(Reuters) - Canadian labor union Unifor on Sunday said its members had voted in favor of a contract with General Motors, a relief for the automaker as it also faces a larger strike by hourly workers in the United States.
The Canadian union, which represents about 4,300 workers at GM in these talks, said 80.5% of its members at facilities in Oshawa, St. Catharines and Woodstock voted in favor of the deal.
The union reached a tentative agreement with the company last week, about 12 hours after workers went on strike at three GM facilities in Canada.
The deal with GM followed the pattern set with Ford Motor, which settled with Unifor last month.

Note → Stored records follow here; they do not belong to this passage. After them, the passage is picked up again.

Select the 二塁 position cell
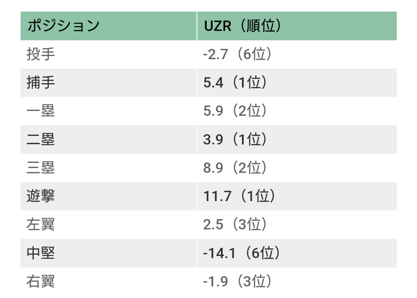The height and width of the screenshot is (298, 417). coord(109,139)
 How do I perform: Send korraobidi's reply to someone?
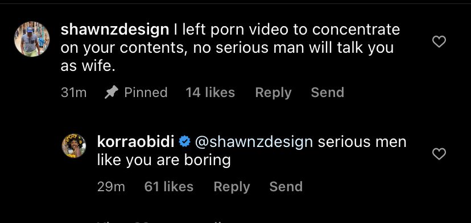pyautogui.click(x=286, y=187)
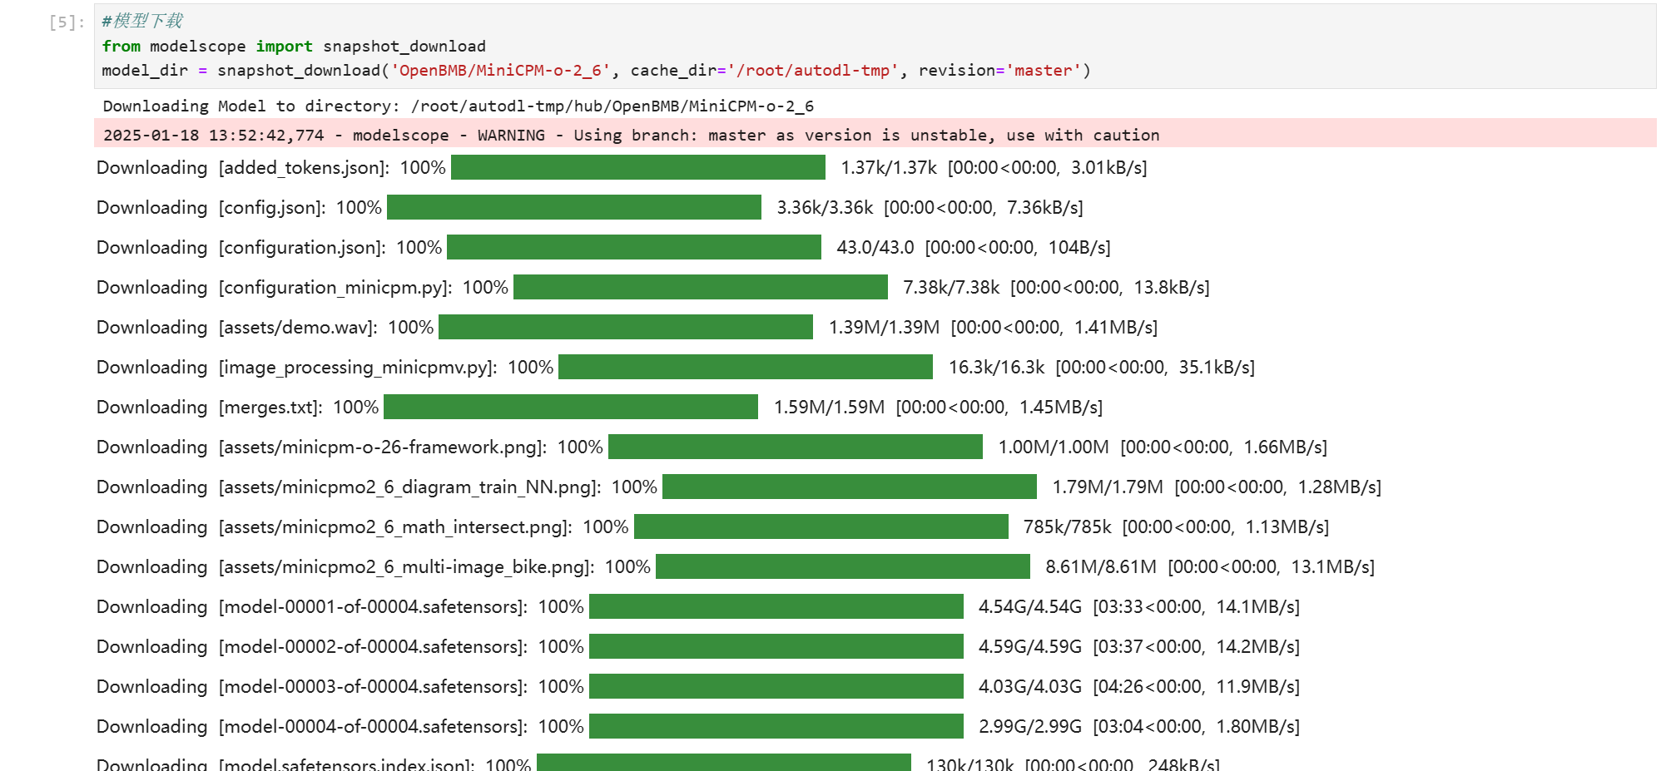1676x771 pixels.
Task: Click the code cell input area
Action: point(874,46)
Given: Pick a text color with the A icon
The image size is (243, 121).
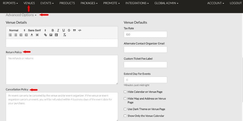Looking at the screenshot, I should point(32,35).
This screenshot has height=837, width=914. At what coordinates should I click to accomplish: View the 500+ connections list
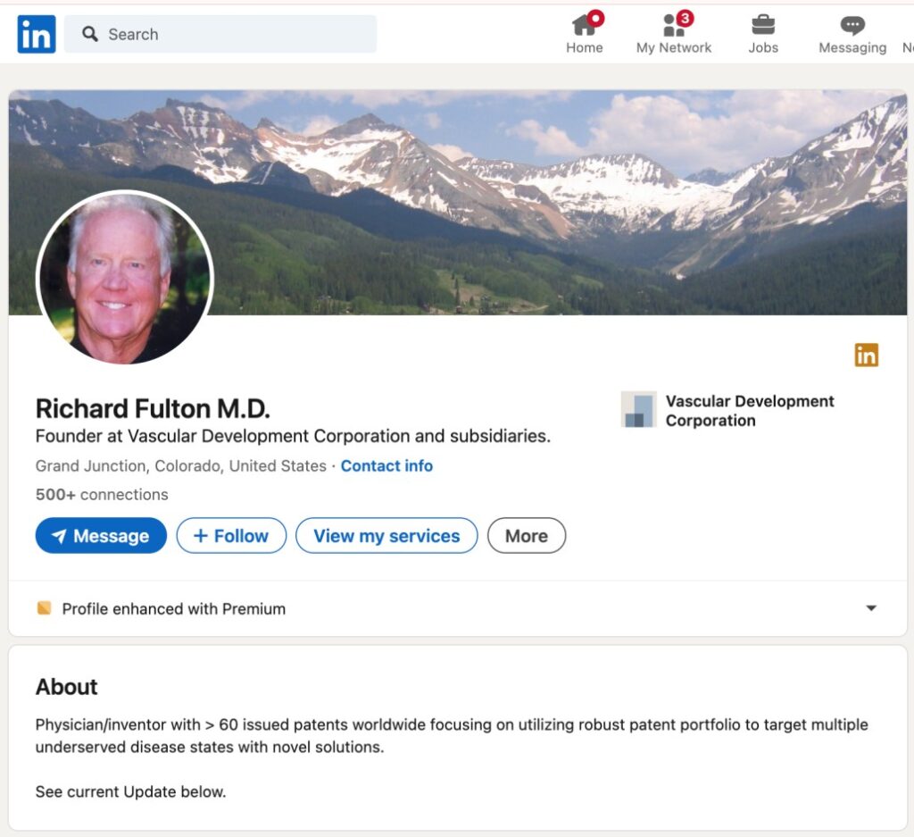(x=101, y=494)
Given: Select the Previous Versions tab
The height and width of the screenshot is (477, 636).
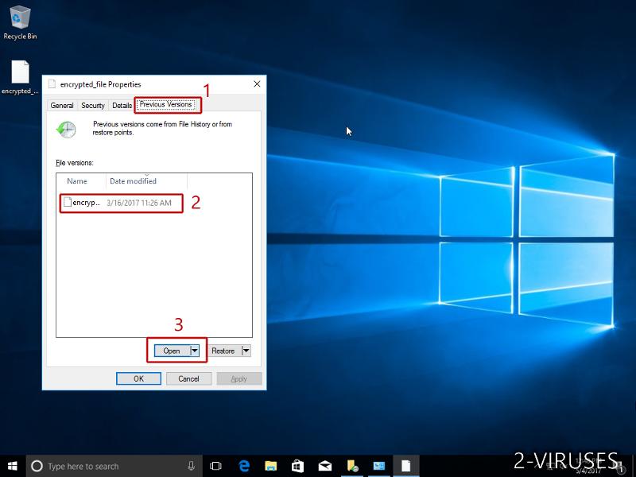Looking at the screenshot, I should (166, 104).
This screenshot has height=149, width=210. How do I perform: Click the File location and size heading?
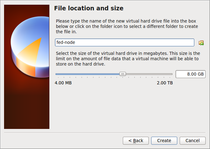tap(89, 8)
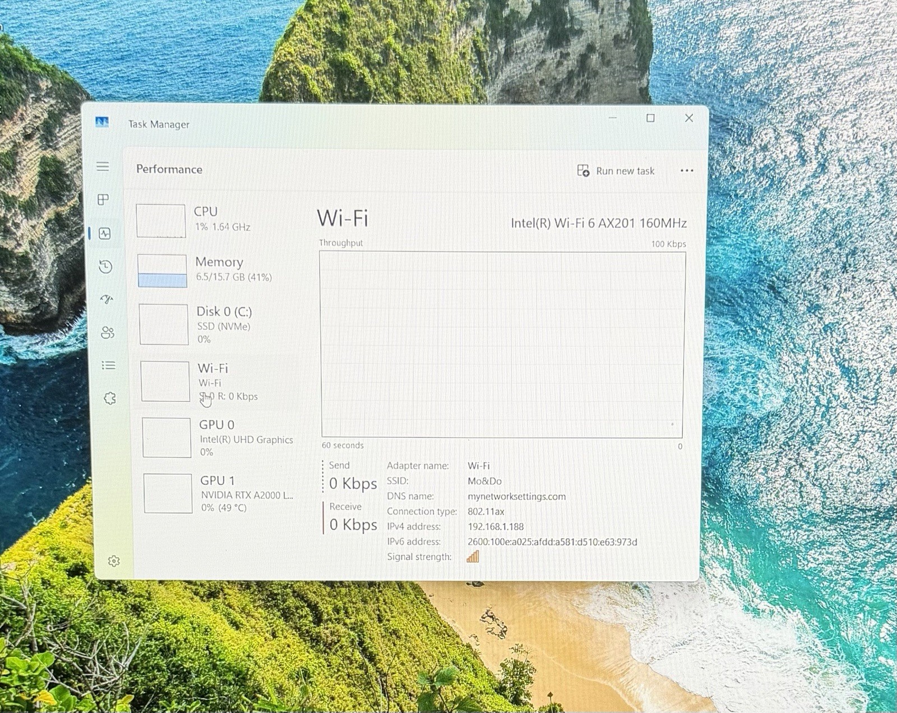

The deal included base hourly wage increases of nearly 20% for production and 25% for skilled trades over the lifetime of three-year agreement. It would bring back cost-of-living allowances, or COLA, by the end of 2024.
In the United States, about 9,200 members of the United Auto Workers (UAW) union have affected two GM assembly plants and 18 parts distribution centers. GM also has furloughed about 2,300 U.S. workers due to the impact of the UAW strike.
Unifor has used the "pattern bargaining" approach in its talks, reaching a deal first with Ford and then picking GM as the second bargaining target. Reaching a deal with Chrysler parent Stellantis is up next for Unifor.
The UAW, on the other hand, broke with that approach under its new leadership, choosing instead to simultaneously bargain with all three automnakers.
Unifor has sought improved wages and pensions, support in the transition to electric vehicles and additional investment commitments from the automakers.
The workers at GM's CAMI assembly plant in Ingersoll, Ontario, are covered under a separate contract.